November 13, 2022 6:00 PM PST
This document summarizes the key points discussed during a design interview focused on a cloud storage service. The interview covered various aspects including requirements gathering, system design, API definitions, and architectural choices. The goal was to create a scalable, durable, and highly available cloud storage solution that supports file uploads, downloads, and synchronization across multiple clients.
Requirements Gathering
Basic Requirements
- 
Functional Requirements:
- Support for directories
 - Upload files
 - Download files
 - File synchronization across multiple clients
 
 - 
Out of Scope:
- Permission management
 - File sharing
 - Notifications
 
 
Scale Estimates
- 
User Base:
- 50 million signed-up users
 - 10 million daily active users
 
 - 
Storage and Usage:
- 10 GB of free space per user
 - Average of 2 uploads per day, with an average file size of 500 KB
 - 1:1 read to write ratio
 - Average of 1000 files per user
 
 
Capacity Planning
- 
Total Storage Requirement:
- 50 million users * 10 GB = 500 PB
 - Estimated number of files: 10 billion (1000 files * 10 million users)
 - Metadata storage requirement: 2 TB (10 billion files * 200 bytes of metadata per file)
 
 - 
Bandwidth Requirements:
- 200 uploads per second * 0.5 MB per upload = 100 MB per second
 
 
Non-Functional Requirements
- Durability: 99.99999% (3 replicas)
 - Availability: 99.999% (approximately 5 minutes downtime per year)

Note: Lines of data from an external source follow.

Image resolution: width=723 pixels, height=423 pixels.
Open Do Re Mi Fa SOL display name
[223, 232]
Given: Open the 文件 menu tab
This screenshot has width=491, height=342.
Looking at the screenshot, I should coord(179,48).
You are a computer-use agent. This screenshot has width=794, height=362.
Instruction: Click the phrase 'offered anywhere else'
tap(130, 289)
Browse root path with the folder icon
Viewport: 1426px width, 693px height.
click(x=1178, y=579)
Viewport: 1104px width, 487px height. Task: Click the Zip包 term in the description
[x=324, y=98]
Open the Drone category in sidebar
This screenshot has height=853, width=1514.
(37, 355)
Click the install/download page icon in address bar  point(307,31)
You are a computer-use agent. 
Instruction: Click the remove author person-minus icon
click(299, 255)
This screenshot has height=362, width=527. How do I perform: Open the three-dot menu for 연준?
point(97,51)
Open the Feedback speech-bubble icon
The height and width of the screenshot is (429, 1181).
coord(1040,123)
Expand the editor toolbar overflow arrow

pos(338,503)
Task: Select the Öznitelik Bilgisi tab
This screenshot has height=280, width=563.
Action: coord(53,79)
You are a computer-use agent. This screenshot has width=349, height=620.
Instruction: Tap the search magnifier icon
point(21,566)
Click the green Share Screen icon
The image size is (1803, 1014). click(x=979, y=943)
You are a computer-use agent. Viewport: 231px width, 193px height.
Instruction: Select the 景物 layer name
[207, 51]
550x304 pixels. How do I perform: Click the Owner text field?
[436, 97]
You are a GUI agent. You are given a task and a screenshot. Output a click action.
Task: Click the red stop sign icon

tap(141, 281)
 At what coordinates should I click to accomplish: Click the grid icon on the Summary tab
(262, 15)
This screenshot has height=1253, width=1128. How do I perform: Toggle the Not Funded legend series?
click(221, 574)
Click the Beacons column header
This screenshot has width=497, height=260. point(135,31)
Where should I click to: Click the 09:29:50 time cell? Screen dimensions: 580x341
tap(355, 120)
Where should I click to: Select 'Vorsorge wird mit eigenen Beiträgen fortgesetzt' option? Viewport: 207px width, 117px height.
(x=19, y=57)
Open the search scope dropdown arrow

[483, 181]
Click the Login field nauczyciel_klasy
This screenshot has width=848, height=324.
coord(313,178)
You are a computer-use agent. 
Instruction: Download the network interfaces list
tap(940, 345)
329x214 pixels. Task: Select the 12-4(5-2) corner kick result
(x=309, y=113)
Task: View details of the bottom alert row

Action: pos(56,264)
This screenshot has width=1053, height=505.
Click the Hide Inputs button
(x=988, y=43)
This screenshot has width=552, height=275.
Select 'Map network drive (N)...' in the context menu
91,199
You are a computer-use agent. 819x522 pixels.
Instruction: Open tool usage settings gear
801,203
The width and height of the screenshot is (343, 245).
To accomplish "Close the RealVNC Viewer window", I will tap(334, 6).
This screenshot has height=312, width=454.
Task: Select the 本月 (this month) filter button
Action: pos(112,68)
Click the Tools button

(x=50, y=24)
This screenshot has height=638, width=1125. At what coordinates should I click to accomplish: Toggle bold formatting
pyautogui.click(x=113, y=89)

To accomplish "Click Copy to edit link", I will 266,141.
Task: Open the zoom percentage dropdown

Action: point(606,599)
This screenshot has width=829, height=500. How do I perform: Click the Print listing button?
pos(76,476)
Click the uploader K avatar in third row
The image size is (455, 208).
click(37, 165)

 - Performance: Quick synchronization, minimal bandwidth usage, scalability, and high availability
 
API Design
Core APIs
- 
File Operations:
list,upload,download,uploadChunk,downloadChunk
 - 
Client Notifications:
- Mechanism for notifying clients when a file version is updated on the server (consider trade-offs between polling and push notifications).
 
 
Database Schema
- Design considerations for metadata storage and file management.
 
Architectural Choices
- 
Storage Solutions:
- Consider using Amazon S3, Google Cloud Storage, or HDFS for file storage.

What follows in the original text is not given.